Colorectal cancer (CRC) is among the most prevalent and deadly neoplasms worldwide. According to GLOBOCAN predictions, its incidence will increase from 1.15 million CRC cases in 2020 to 1.92 million cases in 2040. Therefore, a better understanding of the mechanisms involved in CRC development is necessary to improve strategies focused on reducing the incidence, prevalence, and mortality of this oncological pathology. Surgery, chemotherapy, and radiotherapy are the main strategies for treating CRC. The conventional chemotherapeutic agent utilized throughout the last four decades is 5-fluorouracil, notwithstanding its low efficiency as a single therapy. In contrast, combining 5-fluorouracil therapy with leucovorin and oxaliplatin or irinotecan increases its efficiency. However, these treatments have limited and temporary solutions and aggressive side effects. Additionally, most patients treated with these regimens develop drug resistance, which leads to disease progression. The immune response is considered a hallmark of cancer; thus, the use of new strategies and methodologies involving immune molecules, cells, and transcription factors has been suggested for CRC patients diagnosed in stages III and IV. Despite the critical advances in immunotherapy, the development and impact of immune checkpoint inhibitors on CRC is still under investigation because less than 25% of CRC patients display an increased 5-year survival.

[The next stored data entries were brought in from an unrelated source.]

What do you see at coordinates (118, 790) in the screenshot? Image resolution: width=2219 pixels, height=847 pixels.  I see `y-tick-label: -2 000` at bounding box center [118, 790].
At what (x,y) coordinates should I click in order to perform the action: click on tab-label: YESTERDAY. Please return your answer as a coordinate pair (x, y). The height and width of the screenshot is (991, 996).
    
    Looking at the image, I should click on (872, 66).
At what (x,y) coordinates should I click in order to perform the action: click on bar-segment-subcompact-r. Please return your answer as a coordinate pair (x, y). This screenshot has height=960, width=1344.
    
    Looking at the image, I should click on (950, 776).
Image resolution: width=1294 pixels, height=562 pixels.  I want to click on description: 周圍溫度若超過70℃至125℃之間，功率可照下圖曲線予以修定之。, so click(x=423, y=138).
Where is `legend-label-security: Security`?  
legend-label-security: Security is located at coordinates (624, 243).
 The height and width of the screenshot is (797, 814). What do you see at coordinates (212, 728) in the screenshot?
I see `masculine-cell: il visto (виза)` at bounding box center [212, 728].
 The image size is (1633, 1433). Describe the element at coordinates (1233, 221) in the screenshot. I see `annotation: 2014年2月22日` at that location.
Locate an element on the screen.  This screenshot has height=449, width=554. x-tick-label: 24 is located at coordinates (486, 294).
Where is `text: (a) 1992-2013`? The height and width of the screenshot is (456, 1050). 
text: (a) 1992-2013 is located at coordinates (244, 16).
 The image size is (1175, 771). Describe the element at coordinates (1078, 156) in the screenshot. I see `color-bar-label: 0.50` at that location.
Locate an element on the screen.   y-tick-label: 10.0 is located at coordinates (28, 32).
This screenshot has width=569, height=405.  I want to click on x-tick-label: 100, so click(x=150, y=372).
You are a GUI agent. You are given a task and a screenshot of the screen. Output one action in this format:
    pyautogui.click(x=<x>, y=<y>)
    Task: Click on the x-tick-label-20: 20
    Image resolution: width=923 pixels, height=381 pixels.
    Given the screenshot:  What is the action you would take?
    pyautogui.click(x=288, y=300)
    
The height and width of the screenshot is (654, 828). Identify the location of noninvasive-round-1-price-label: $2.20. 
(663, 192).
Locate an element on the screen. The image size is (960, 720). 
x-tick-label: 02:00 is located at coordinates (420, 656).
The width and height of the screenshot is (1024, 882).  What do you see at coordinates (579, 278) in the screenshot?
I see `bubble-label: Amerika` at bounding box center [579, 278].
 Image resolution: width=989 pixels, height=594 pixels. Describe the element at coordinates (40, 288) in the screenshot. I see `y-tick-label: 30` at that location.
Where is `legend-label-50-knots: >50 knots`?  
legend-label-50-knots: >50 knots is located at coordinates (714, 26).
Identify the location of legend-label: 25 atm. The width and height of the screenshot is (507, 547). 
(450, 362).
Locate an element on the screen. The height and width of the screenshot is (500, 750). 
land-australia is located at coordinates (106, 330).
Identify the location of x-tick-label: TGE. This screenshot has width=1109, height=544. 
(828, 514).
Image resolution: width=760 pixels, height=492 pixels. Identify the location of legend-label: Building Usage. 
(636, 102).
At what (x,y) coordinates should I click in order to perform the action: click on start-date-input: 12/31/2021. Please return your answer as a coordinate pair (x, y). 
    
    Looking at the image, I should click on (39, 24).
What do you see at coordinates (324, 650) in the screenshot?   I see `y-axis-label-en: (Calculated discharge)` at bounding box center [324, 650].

The causes of CRC are diverse and include modifiable environmental factors (smoking, diet, obesity, and alcoholism), individual genetic mutations, and inflammation-associated bowel diseases. Due to these diverse causes, the solutions likely cannot be generalized. Interestingly, new strategies, such as single-cell multiomics, proteomics, genomics, flow cytometry, and massive sequencing for tumor microenvironment analysis, are beginning to clarify the way forward. Thus, the individual mechanisms involved in developing the CRC microenvironment, their causes, and their consequences need to be understood from a genetic and immunological perspective. This review highlighted the importance of altering the immune response in CRC. It focused on drugs that may modulate the immune response and show specific efficacy and contrasted with evidence that immunosuppression or the promotion of the immune response is the answer to generating effective treatments with combined chemotherapeutic drugs.

Keywords: Colorectal cancer; Immunotherapy checkpoint inhibitors; Chemotherapy; Immunotherapy; Immune response

Core Tip: This review focused on the drugs that may modulate the immune response and show specific efficacy in the treatment of colorectal cancer. We then presented the evidence that immunosuppression or promotion of the immune response is the answer to generating effective treatments with combined chemotherapeutic drugs.